── Excerpt provided
Writing Cookery Books. Challenge 1 – Organizing the Unorganizable

It’s been a little quiet on my blog lately. The reason for this is that I have been busy trying to write some cookery books. Cookery books? you might ask. Yes.

If you have read A Deal with a Stranger or The Broken Heart Refuge 1, you might have noticed that the protagonists of these stories are slightly obsessed with cooking and eating. That is no big deal, they’re Italian, and it’s quite natural for Italians to have a passion for food.

I had been thinking for a long time about writing a cookery book. But I wanted to write it as a collection of recipes from friends and family from Italy, rather than my own recipes. First of all because I don’t have that many recipes myself, I am no chef. And second because I have a huge family and many, many friends who CAN cook.

So I started this huge project which involved asking members of my family and friends in Italy for their recipes and collecting them. Not only that, I also asked them to take photos of their dish while they prepared it. At the moment I’m writing three books, one on tiramisu, one on risotto and one on pasta sauce recipes. The first book, the one on tiramisu recipes, should be published in July.

Now you know why I haven’t been so active on my blog lately.

The writing of these books has presented some challenges, which I thought I could share with you in my next articles. The first one been a purely organizational one.

My husband is an IT Project Manager and when I discussed with him what I was doing, that is, coordinating about 50 Italian people, to give me recipes and photos for three cookery books, he just looked at me with an expression that said “bonkers”. And bonkers it’s been.

The following hiccups have been experienced during the collection of recipes.

  1. Not reading the instructions on how to submit a recipe, hence recipes that come in various formats, or with dosages done by ‘eye’.
  2. People sending just photos and not recipes, saying “I’ll tell you the recipe on Skype.”
  3.  People sending just the recipe without the photos.
  4. People sending photos in such low resolution that you can barely see what’s in it.
  5. People saying they will do two recipes for you and then telling you, past the deadline, they don’t have the time.
  6. Deadline. What is such a word? People send the recipe only after you remind them several times. If they send it at all.

Anyway, the reality is, I can’t be too harsh with my friends and family, after all they’re all doing me a favour in sharing their recipes, and let’s face it, I’m not a model of great time-keeping myself. I was the last one to type my own recipes and take my photos!

Still, despite all the above, the books are proceeding well and I’m hoping to have all three books published by the end of 2014.

My mum is quite disappointed that she’ll have to wait a little longer to read The Broken Heart Refuge 2. Occasionally, when I’m on the phone to her in Italy and we talk about these books I can hear a note of sadness in her voice. Lately she asked “Was there a need to write these books? Surely everybody knows how to cook pasta?”
────
── Dataset extract
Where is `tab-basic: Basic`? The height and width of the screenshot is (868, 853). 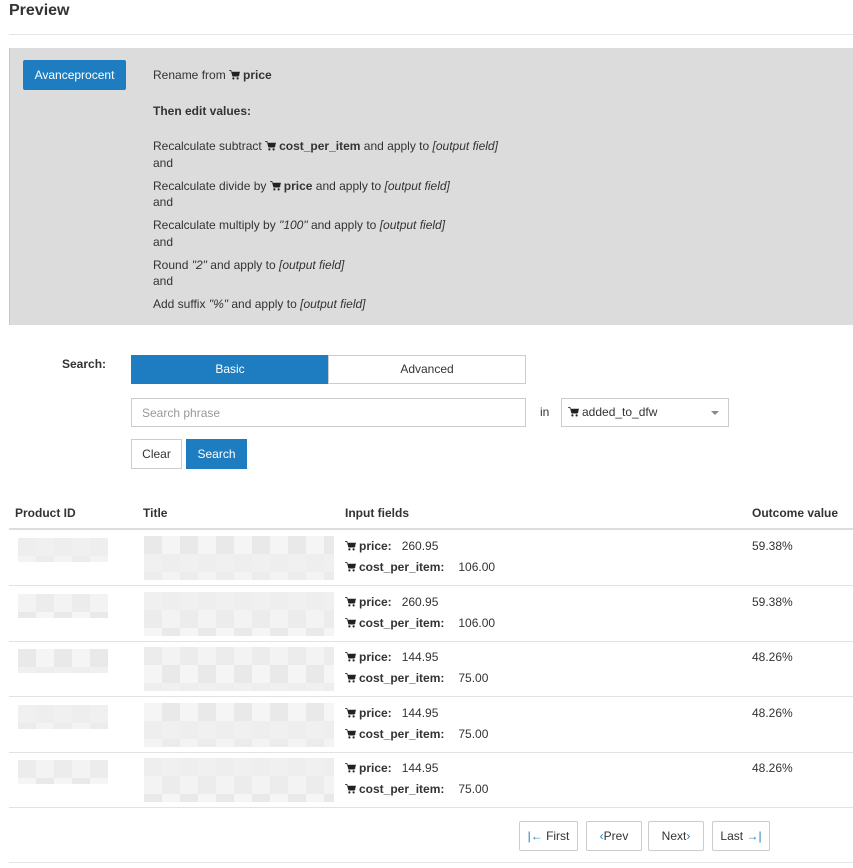 tab-basic: Basic is located at coordinates (230, 370).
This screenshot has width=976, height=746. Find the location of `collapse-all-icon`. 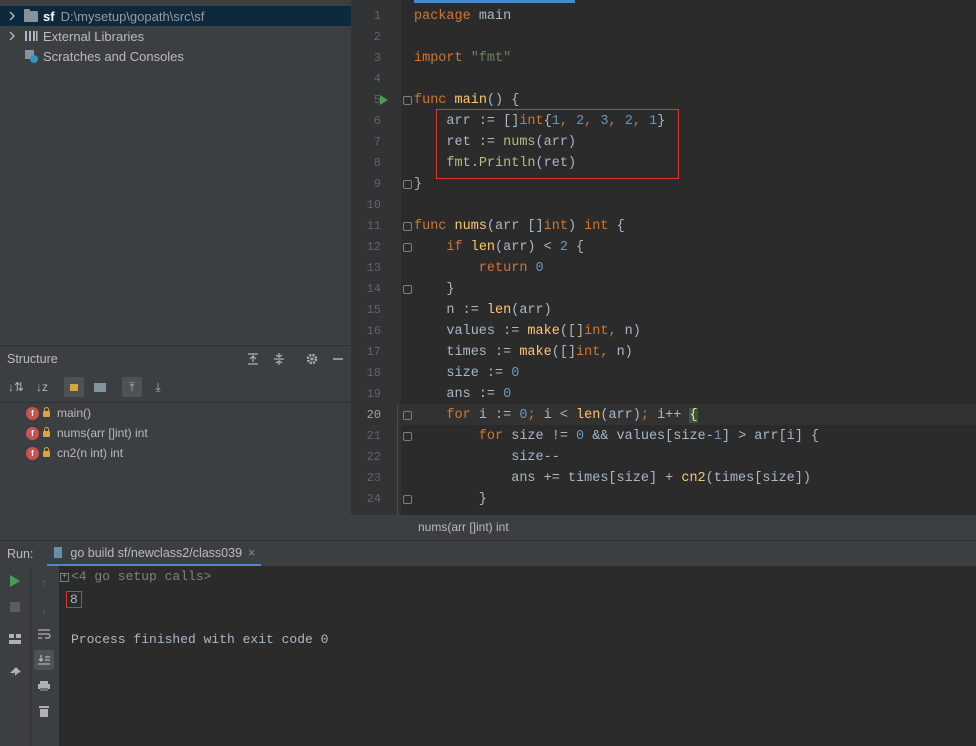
────
### Action item
Duplicate the passage of the cookery books blog post from "The following hiccups" up to and including "done by ‘eye’.".

### Result of this task
The following hiccups have been experienced during the collection of recipes.

  1. Not reading the instructions on how to submit a recipe, hence recipes that come in various formats, or with dosages done by ‘eye’.